With the Internet, the sites say, it's inevitable that all this information will be available to students anyway. It's up to the schools, they say, to come to terms with modern times. "We're just putting things out in the open," says Koofers' Mr. Rihani, who says his site is making old tests previously accessible only to fraternity members, available to more students.

Mr. Rihani notes that putting old tests online can help force more professors to refresh their old exams periodically.

The study sites are likely to propel schools to rethink the way they teach. "What these sites are doing, is simply accumulating information that students would like to know, and putting it out there," says Virginia Tech marketing professor Jim Littlefield.

In fact, Professor Grams, the physics professor from South Dakota State University, said his students' use of Cramster has forced him to lessen the weight of graded homework to 10% of the final grade from 30% in the past. "I didn't like doing that," he says, "but I was pretty much forced" because of the study sites. Previously, he weighed homework equal to exams, in order to give students that worked hard a leg up.

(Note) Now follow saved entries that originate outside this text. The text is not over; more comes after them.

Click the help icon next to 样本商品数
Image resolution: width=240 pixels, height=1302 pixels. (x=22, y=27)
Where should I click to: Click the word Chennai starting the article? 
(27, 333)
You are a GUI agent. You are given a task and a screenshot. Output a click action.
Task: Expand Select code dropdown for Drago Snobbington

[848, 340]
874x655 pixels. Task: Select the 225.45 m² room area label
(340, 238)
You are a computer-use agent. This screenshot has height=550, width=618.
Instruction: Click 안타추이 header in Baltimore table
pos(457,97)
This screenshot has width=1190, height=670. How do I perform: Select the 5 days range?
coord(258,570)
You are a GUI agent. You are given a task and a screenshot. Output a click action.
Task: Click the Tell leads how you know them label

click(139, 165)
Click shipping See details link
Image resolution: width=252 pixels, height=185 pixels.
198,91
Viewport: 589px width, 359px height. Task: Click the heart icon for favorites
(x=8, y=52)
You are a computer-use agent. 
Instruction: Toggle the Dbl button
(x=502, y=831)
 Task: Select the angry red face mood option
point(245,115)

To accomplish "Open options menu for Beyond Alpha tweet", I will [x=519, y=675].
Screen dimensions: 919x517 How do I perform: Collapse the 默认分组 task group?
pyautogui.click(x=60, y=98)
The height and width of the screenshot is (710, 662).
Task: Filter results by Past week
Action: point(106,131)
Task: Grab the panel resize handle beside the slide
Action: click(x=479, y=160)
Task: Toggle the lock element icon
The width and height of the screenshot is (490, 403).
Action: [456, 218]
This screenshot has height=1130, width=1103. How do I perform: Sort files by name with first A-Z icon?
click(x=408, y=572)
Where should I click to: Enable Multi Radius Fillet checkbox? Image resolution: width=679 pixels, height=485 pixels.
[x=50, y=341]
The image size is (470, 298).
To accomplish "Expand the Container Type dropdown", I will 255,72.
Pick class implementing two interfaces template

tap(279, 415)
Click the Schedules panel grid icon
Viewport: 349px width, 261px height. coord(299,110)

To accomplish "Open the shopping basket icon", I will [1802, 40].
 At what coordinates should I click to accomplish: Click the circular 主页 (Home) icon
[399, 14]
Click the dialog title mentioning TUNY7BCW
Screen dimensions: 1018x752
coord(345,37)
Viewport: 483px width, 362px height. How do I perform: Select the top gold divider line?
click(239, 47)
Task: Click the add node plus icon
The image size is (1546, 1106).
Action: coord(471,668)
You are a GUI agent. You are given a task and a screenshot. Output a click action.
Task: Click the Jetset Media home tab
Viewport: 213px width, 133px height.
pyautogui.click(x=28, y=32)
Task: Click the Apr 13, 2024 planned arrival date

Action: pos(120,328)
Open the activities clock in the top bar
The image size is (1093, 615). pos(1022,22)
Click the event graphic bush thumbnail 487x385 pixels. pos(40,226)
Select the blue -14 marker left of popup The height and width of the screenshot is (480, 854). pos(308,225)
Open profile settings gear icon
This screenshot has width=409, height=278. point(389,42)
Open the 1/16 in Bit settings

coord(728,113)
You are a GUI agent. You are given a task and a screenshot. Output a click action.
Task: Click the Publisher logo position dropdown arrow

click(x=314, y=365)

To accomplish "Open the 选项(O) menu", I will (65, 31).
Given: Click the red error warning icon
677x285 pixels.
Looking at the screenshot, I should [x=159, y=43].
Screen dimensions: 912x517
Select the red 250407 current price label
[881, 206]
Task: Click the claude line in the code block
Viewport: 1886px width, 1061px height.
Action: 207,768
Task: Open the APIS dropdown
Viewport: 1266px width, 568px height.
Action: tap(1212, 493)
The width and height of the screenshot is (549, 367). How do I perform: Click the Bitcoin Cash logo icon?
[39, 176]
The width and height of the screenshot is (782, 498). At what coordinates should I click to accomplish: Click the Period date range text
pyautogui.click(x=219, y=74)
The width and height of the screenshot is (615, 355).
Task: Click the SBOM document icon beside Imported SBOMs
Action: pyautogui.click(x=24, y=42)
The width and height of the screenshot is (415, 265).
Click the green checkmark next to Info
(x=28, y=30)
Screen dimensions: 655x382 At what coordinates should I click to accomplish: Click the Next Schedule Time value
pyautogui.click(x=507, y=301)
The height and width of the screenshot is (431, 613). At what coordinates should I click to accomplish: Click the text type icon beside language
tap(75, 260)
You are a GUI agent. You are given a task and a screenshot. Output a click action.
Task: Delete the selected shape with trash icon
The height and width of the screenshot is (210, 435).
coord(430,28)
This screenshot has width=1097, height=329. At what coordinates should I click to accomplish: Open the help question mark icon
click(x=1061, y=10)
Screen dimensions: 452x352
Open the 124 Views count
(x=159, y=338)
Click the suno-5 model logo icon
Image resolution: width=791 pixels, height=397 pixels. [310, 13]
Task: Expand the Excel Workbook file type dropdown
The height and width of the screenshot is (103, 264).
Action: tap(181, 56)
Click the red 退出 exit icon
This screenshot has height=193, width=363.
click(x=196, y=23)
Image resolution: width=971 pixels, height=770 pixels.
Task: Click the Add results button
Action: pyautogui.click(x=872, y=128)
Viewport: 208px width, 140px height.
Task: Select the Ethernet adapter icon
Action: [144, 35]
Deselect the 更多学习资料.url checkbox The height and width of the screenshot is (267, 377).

Most sites charge a subscription fee while leaving some portion of their offerings free to the public. Course Hero charges $20 a month for students to access its offerings, although they can forgo the monthly charge by uploading at least 30 documents useful to peers, such as class notes or a graded test. Most of Cramster's offerings are free, but the site charges about $10 a month, or $50 a year, for "premium" membership, entitling students to more access and quicker response time on message boards.

In some cases, even professors have used the sites. David Choi, who teaches entrepreneurship classes at Loyola Marymount University's College of Business in Los Angeles, last year taught a course on product development to students enrolled at two different colleges. He uploaded class materials to Course Hero so that students from both schools could easily access the same files. "Information technology dramatically affects how we do business now," including teaching, he says.

In academia today, the sharing of information is generally much more ubiquitous, as more professors shift to "open courseware" publishing or "wiki" models where multiple writers can contribute. Yale and MIT now post entire course materials online.

The traditional model of university teaching is "that we are the givers of information," says Ms. Fishman. "We need to move to a model where the different sorts of information available are addressed and students need to learn to be critical consumers of information."

Matt Hastings, a senior at Virginia Tech majoring in finance, says he logs on to Koofers before choosing classes so he can research average grades by different professors teaching the same class. Last spring, Mr. Hastings signed up for a course on investments that fit well with his schedule. But after attending the first class, Mr. Hastings says he felt that the professor's teaching style "wouldn't keep my attention."

After class, he logged onto Koofers and looked at student reviews of other professors who taught the same course. Ultimately, he reworked his schedule to choose the class taught by a different professor. Mr. Hastings earned an A in the class.